Sunday, March 23, 2008

We Really Can't Go Home Again

On the way to dinner last night, we passed the street where Baroy and I (and our friends M and G and another guy who we try not to think about) all lived together. Baroy and Guy We Try Not To Think About lived there for about six years, G had moved in a year or two after, and M moved in about eight months before I did. I was there a year and a half when the stress of having Guy We Try Not To Think About around all the time--plus G's hour-long commute and my and Baroy's impending marriage--caused us to decide to go the more conventional route and go out and get our 'own' places.

I could write long books about those 18 months. I've started to, several times. They were, in many ways, the true Best Time of My Life. We often talk about the 'what ifs' of having continued to live together (the four of us, only) and having been a less-conventional family; Em, in particular, likes to wonder what it would have been like to have so many much-loved people living in her house with her.

So it was a little bit upsetting, when I impulsively swerved across traffic to turn down that old street, to find that the house we lived in is gone. Like, completely. Like, it and the house next to ours--both duplexes--had been torn down, and in their place was the shell of a new 'luxury' apartment building that, from the drawings out front, is going to wind up looking more Vegas casino than most Vegas casinos.

The feeling was similar to that of seeing the photos my mom occasionally sends of the complete destruction of the house I lived in from ages 13 to 18--and which I visited or stayed in throughout the years thereafter. Except, in that case, I knew when my mom and stepdad sold the house, and I knew what was happening to all the other nice, modest houses on that block as they sold. So when the wrecking balls moved in, and when the nice modest house turned into a cement monstrosity, it wasn't much of a surprise.

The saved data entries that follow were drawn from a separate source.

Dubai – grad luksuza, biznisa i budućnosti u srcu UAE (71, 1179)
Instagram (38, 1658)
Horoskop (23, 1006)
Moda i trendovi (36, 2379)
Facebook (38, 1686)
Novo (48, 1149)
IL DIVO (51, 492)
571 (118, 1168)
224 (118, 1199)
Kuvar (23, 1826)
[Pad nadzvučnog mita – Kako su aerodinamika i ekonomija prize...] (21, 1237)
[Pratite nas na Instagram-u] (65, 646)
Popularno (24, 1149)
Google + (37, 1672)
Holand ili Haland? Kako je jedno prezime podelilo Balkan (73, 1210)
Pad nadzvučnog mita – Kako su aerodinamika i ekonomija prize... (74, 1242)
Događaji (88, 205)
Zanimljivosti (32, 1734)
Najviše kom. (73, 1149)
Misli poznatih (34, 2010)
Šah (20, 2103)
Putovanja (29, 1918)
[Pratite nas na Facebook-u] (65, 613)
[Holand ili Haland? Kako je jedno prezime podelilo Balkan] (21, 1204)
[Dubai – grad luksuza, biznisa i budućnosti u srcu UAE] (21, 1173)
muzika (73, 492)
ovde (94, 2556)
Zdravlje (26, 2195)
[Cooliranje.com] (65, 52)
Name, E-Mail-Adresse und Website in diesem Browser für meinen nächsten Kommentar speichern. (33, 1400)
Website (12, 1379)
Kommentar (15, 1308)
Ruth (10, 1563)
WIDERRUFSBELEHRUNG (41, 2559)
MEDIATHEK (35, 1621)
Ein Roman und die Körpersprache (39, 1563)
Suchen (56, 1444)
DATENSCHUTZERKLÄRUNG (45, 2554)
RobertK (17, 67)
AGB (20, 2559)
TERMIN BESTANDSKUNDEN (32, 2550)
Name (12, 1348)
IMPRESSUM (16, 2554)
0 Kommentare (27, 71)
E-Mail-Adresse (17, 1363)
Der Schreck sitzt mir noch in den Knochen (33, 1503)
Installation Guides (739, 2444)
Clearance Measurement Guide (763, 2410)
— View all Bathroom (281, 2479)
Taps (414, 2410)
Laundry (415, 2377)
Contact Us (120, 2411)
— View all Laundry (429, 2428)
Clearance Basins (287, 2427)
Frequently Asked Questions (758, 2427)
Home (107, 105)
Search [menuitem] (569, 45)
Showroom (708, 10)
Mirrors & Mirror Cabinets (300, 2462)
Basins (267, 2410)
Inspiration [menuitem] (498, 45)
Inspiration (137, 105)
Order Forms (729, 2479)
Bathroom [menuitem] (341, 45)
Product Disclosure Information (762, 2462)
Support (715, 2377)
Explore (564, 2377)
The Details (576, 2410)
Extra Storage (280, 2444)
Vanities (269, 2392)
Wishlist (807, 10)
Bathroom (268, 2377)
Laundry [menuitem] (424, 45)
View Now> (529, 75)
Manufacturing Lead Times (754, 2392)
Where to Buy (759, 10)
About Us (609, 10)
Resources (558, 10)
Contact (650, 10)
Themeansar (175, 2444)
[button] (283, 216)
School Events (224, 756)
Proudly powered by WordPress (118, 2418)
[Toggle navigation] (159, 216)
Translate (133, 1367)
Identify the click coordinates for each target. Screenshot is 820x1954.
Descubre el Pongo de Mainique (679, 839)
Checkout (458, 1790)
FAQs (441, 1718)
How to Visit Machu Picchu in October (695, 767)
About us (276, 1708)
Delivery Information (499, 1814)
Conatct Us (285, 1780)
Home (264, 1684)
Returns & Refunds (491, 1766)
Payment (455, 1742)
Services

But this house...I can't remember the last time I drove past it, but it's been years. At least three or four years, since my friend Tamar--the last person I still knew in that neighborhood, moved away in 2005. But probably more than that, because I don't actually recall visiting it when I visited her. All I know is that the last time I'd seen it, it was intact, and it has remained untouched in my memory all that time, and all the times we've sat with M and G and reminisced. So to see it gone...hurt, frankly. Hurt a lot. Because now I can't show it to the kids one day, like I'd always assumed we'd do. But also because now when I think about it, it's going to truly only be a memory, and not a reality...not sitting there, ready, waiting, holding on to my past for me.